In this study, we further analyzed the effects of herb-partitioned spreading moxibustion at Baliao points plus climen on serum hormone levels and ovarian blood flow signal values. Among them, serum FSH, LH and E2levels are early signals of ovarian reserve function, and are important indicators to evaluate female ovarian reserve function[18]. The FSH, LH and E2levels in DOR patients are higher than those in women with normal ovarian reserve function, indicating that the changes of serum hormone levels are closely related to the decline of ovarian function[19]. PSV and RI are commonly used hemodynamic parameters in color Doppler ultrasound, which can visually reflect the blood flow distribution in ovary and uterus. Through quantitative analysis, they can reflect the functional status of ovarian and uterine blood flow[20]. A study had pointed out that the use of ultrasound combined with female basic hormone detection to evaluate ovarian reserve function had high sensitivity and specificity, which was conducive to guide female pregnancy, and can provide scientific basis for early diagnosis and reasonable treatment protocol for infertility patients[21].
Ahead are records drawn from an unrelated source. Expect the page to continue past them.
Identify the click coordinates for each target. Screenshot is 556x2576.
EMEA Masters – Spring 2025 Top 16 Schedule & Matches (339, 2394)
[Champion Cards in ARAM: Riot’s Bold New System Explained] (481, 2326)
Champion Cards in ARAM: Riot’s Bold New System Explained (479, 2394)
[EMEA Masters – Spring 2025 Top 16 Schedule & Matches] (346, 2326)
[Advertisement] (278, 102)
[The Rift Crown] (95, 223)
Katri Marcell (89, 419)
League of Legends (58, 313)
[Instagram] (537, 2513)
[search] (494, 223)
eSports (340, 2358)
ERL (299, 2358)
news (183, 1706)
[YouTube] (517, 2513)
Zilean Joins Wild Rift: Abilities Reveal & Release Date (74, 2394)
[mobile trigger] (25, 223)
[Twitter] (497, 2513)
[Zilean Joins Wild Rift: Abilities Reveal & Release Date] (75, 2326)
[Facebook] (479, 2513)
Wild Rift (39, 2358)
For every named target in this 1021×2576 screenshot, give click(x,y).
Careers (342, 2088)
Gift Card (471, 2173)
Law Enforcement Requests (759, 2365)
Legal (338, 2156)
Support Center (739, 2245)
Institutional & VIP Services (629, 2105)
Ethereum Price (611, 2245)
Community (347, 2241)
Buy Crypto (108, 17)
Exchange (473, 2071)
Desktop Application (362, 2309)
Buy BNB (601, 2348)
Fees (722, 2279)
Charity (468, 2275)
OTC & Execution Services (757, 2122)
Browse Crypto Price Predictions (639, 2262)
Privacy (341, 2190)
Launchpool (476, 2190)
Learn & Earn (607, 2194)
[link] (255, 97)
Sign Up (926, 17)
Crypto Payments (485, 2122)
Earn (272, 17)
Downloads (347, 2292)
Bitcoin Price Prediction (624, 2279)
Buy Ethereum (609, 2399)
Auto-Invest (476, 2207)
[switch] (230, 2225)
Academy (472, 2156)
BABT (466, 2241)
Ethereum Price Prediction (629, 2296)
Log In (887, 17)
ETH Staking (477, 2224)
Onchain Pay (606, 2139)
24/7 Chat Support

We found that the serum FSH level, FSH/LH ratio and RI in the spreading moxibustion group all decreased after 3 courses of treatment, while the serum E2level and PSV increased, and were significantly different from those in the Western medicine group, indicating that herb-partitioned spreading moxibustion at Baliao points plus climen could improve the ovarian reserve function by increasing ovarian blood perfusion and regulating the serum hormone levels in DOR patients, thus achieving the purpose of treating DOR.

To sum up, the treatment of herb-partitioned spreading moxibustion at Baliao points plus climen for DOR can play a synergistic effect with points, drugs and moxibustion, thereby improving the clinical efficacy and providing a scientific basis for integration treatment of traditional and Western medicine for DOR. Later study should further increase the sample size, and follow up the laboratory indicators and pregnancy rate to further verify the effectiveness and scientificity of this intervention.

Conflict of Interest

The authors declare that there is no conflict of interest.

Acknowledgments

This work was supported by Special Project of Performance Motivation and Guidance for Scientific Research Institutions in Chongqing (重庆市科研机构绩效激励引导专项项目, No. cstc2018jxjll30059).

Statement of Informed Consent

Informed consent was obtained from all individual participants.